Additionally, Biden wants to implement a change that would expand the out-of-pocket cap to “all private insurance plans,” which is $2,000. This, according to Biden, will give “peace of mind … ” because people “won't have to choose between filling their prescription or putting food on the table.” These measures are necessary in the first place due to the interconnected problem of drug pricing. The main players in this are insurance companies, pharmacy benefit managers, and pharmaceutical companies.
Pharmaceutical companies usually push the following line: Research and development of a drug is very costly, which raises the price. However, as this study published in 2022 has shown, this claim does not hold up. There is “no association between estimated research and development investments and treatment costs based on list prices at the launch of the product or based on net prices a year after launch.” As Robert Shmerling from Harvard Medicine points out, the prices of drugs in Europe, where prices are negotiated, are much lower, even if research and development are the same.

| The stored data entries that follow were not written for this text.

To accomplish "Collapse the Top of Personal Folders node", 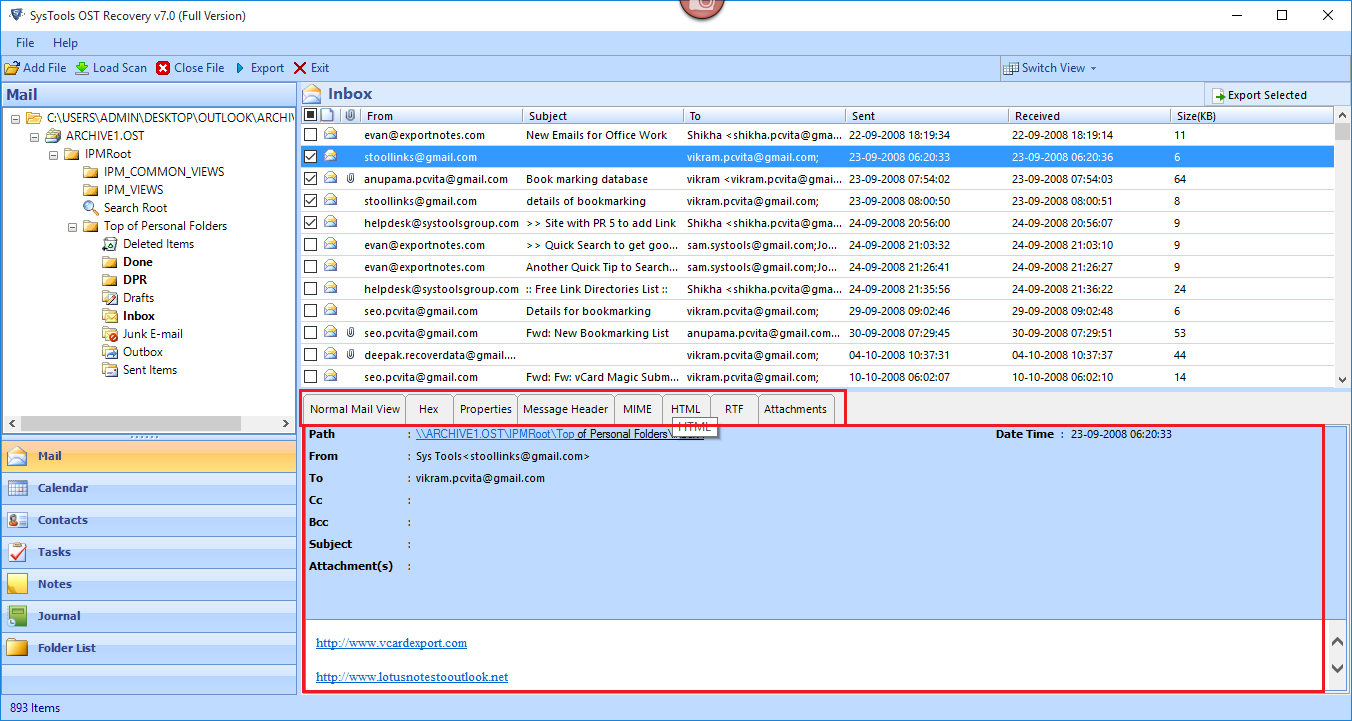I will coord(73,226).
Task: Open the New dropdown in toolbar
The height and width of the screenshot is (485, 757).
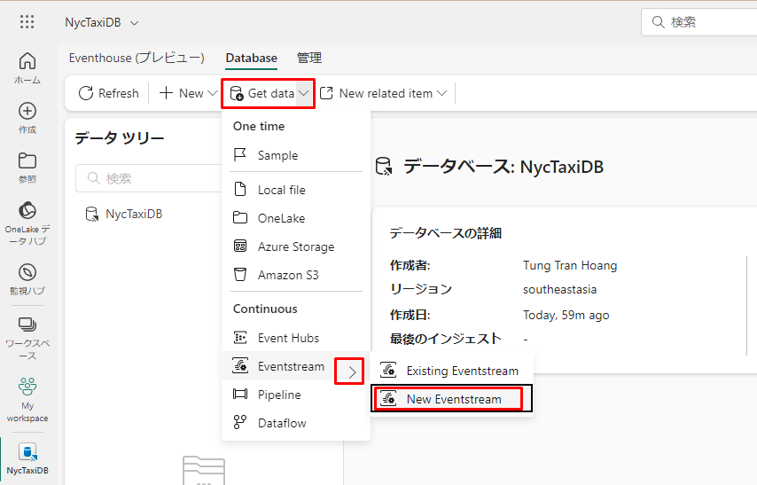Action: pos(188,93)
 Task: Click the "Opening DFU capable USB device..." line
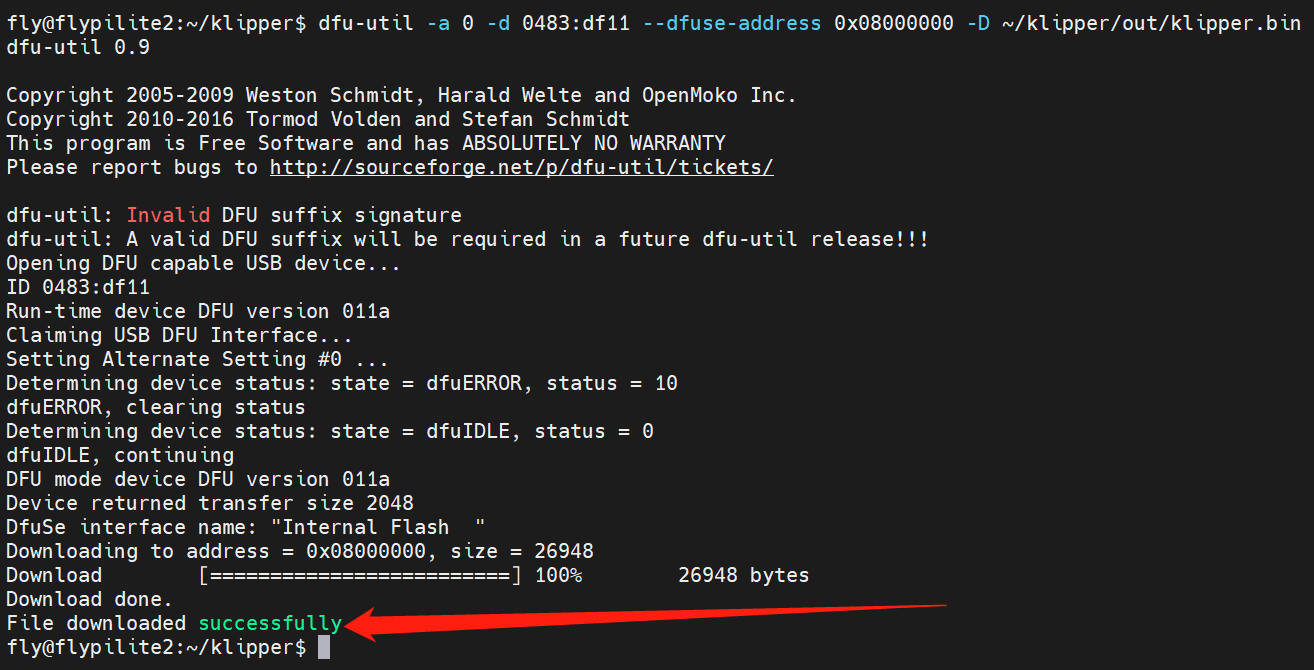[x=203, y=263]
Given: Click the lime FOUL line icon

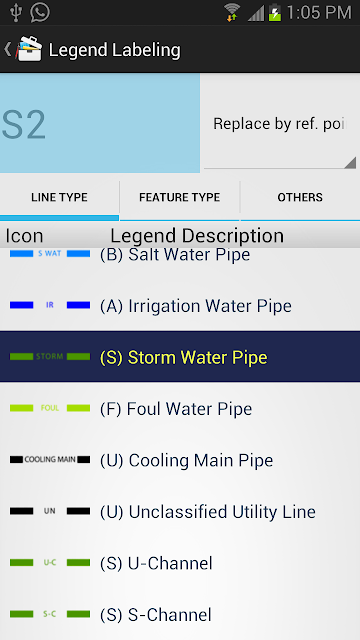Looking at the screenshot, I should 50,408.
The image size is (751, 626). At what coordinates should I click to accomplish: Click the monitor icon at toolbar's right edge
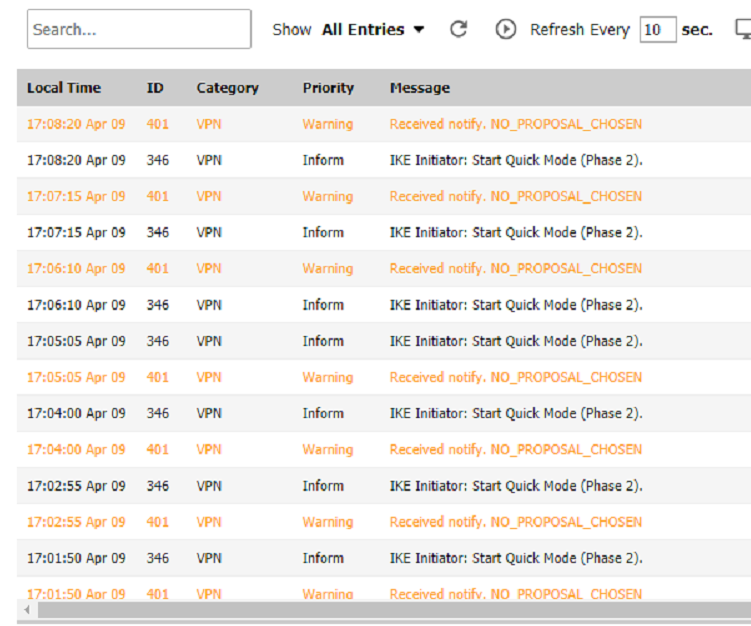743,29
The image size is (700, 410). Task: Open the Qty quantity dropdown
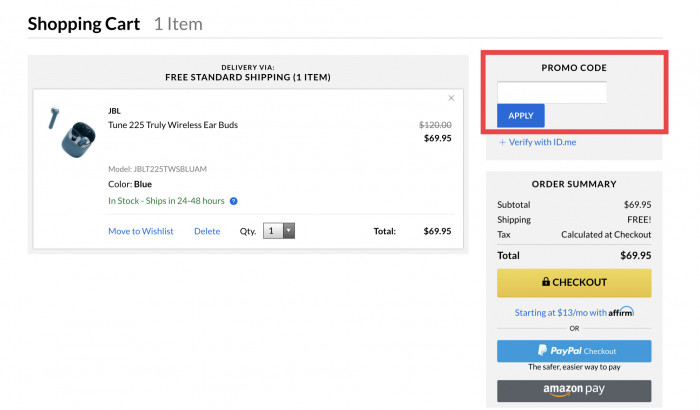[x=278, y=231]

Drug companies also undergo advertising campaigns that cost billions per year, which is banned in other countries but not in the United States. Marketing costs might factor into the cost of drug prices. The ads effectively stimulate interest in new drugs, which are developed sometimes merely for the sake of continuing the cycle of selling and advertising. Companies also undergo legal procedures for maintaining sole control over a drug; sometimes, when another company has a drug, they merely tweak it slightly and file a patent for a new drug. Other times, companies acquire drugs from other companies that patients need and jack up the price. All of these drugs are then heavily marketed to consumers.

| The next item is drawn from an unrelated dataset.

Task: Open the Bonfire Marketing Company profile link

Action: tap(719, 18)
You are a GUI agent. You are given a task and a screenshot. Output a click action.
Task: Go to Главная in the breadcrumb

Another piece of this puzzle are pharmacy benefit managers, who “negotiate drug prices with health insurers and pharmacies.” These PBMs take part in the decisions of which drugs get covered by insurance and also how much they will cost. The problem is, PBMs effectively hike up the price of drugs through fees. Health Finance found that “rebates and fees received by PBMs account for 42% of every dollar spent on brand medicines in the commercial market.”
Finally, insurance companies, as Shmerling says, have “increasingly shifted costs to patients through higher copays, deductibles, and premiums.” These higher costs have disincentivized patients to seek out drugs when they need them.

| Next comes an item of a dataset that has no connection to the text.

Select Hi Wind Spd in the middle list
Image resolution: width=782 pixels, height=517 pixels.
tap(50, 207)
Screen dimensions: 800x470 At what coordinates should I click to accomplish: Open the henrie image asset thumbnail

Patients For Affordable Drugs (P4AD) highlights the stories of real patients and their struggles in affording necessary drugs across the nation. As one Philadelphian named Evan says, “Due to several health problems since I suffered a stroke in 2002, the amount of prescriptions I take are impossible to keep up with. Sometimes I have to choose between scripts and buying food! I need help to afford all the medication I take!”. This echoes similar stories of many other Philadelphians presented on P4AD's interactive map. Drug prices are simply unaffordable.
While ultimately the changes that would affect research institutions might have missed the mark, many of the other criticisms of high, predatory drug pricing are valid. In 2023, nearly 36% of Americans found it either “very difficult” or “somewhat difficult” to afford prescription drugs. To many, this disparity seems not only unnecessary but also unjust.
For urging Biden to change this, some Democratic lawmakers seem to be on the right track, even if all the proposals are not equally successful. In light of exorbitant drug industry lobbying and campaign contributions, those that are engaged in this fight realize it is more important than ever to temper market forces and skip “Big Pharma” handouts in order to protect people.